__Written request__
Can you copy every line of the data below word for word, leaving out the pictures?
[start]
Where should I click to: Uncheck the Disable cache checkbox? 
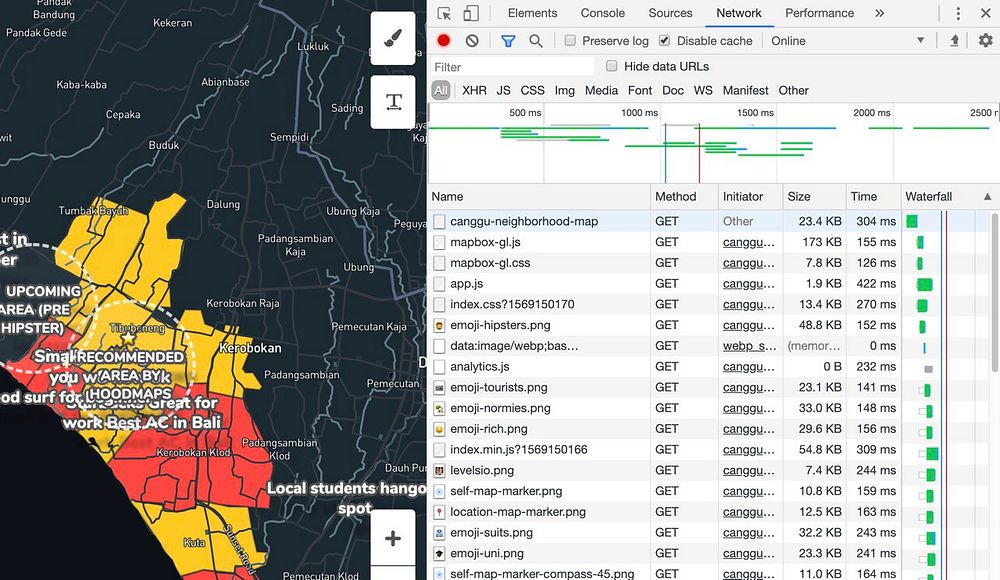click(x=664, y=41)
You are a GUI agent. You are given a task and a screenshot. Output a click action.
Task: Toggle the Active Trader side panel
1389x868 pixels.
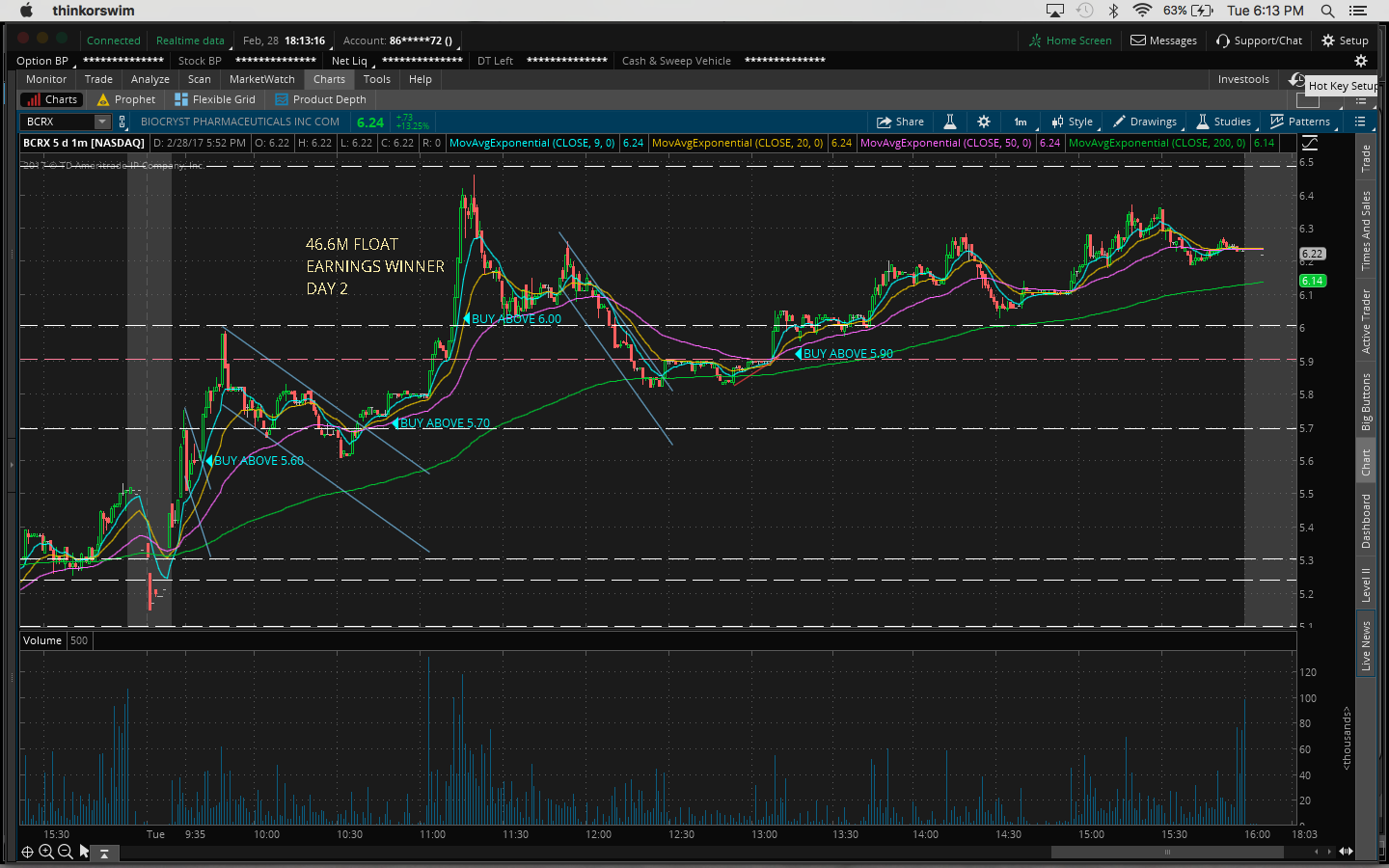point(1366,322)
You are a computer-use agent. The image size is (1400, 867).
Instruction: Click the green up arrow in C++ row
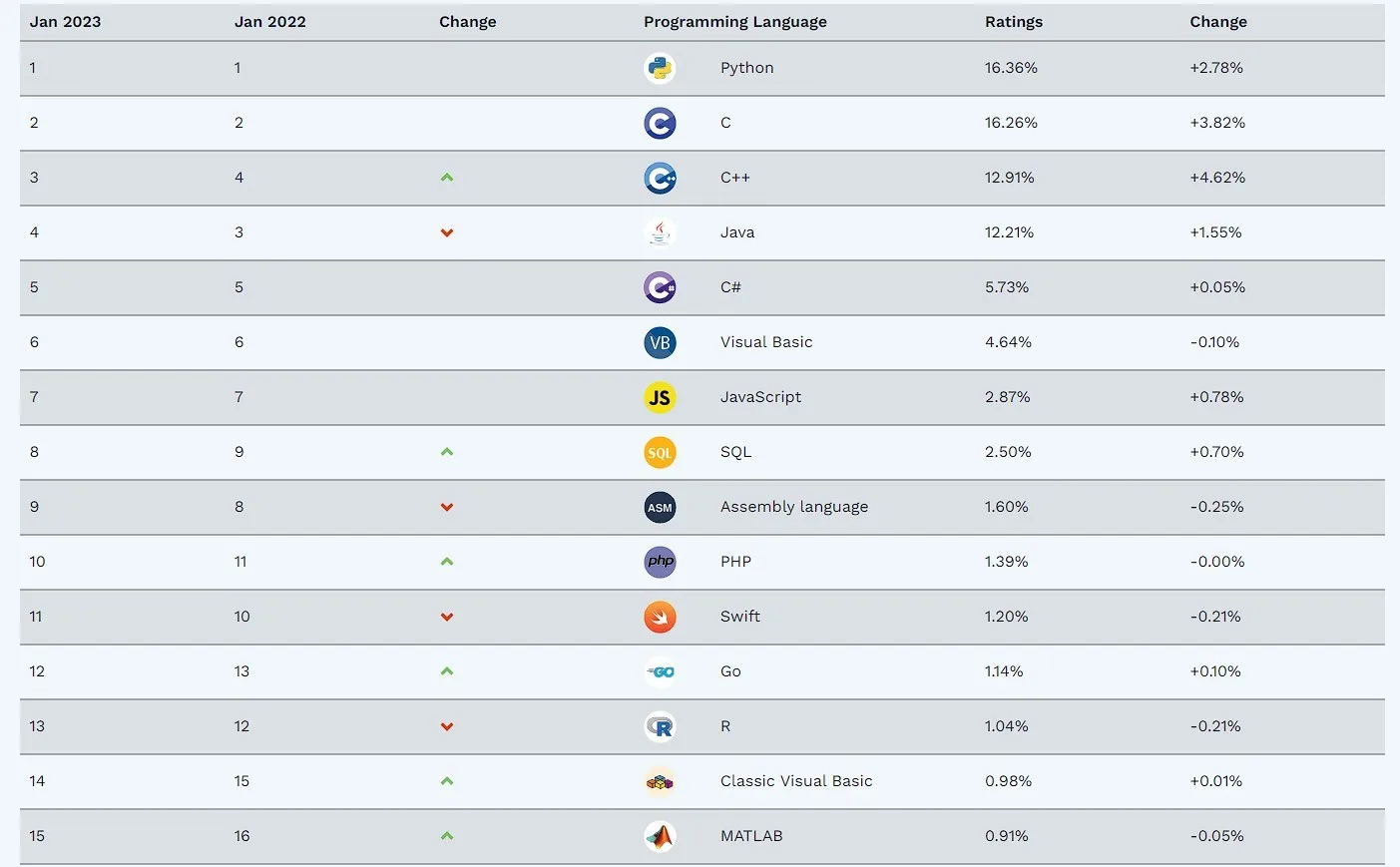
[end]
__Result of this exercise__
Where should I click to: Uncheck the Disable cache checkbox? 
click(x=664, y=41)
You are a GUI agent. You are given a task and a screenshot. Output a click action.
Task: Toggle the Active Trader side panel
1389x868 pixels.
point(1366,322)
You are a computer-use agent. The image size is (1400, 867).
Instruction: Click the green up arrow in C++ row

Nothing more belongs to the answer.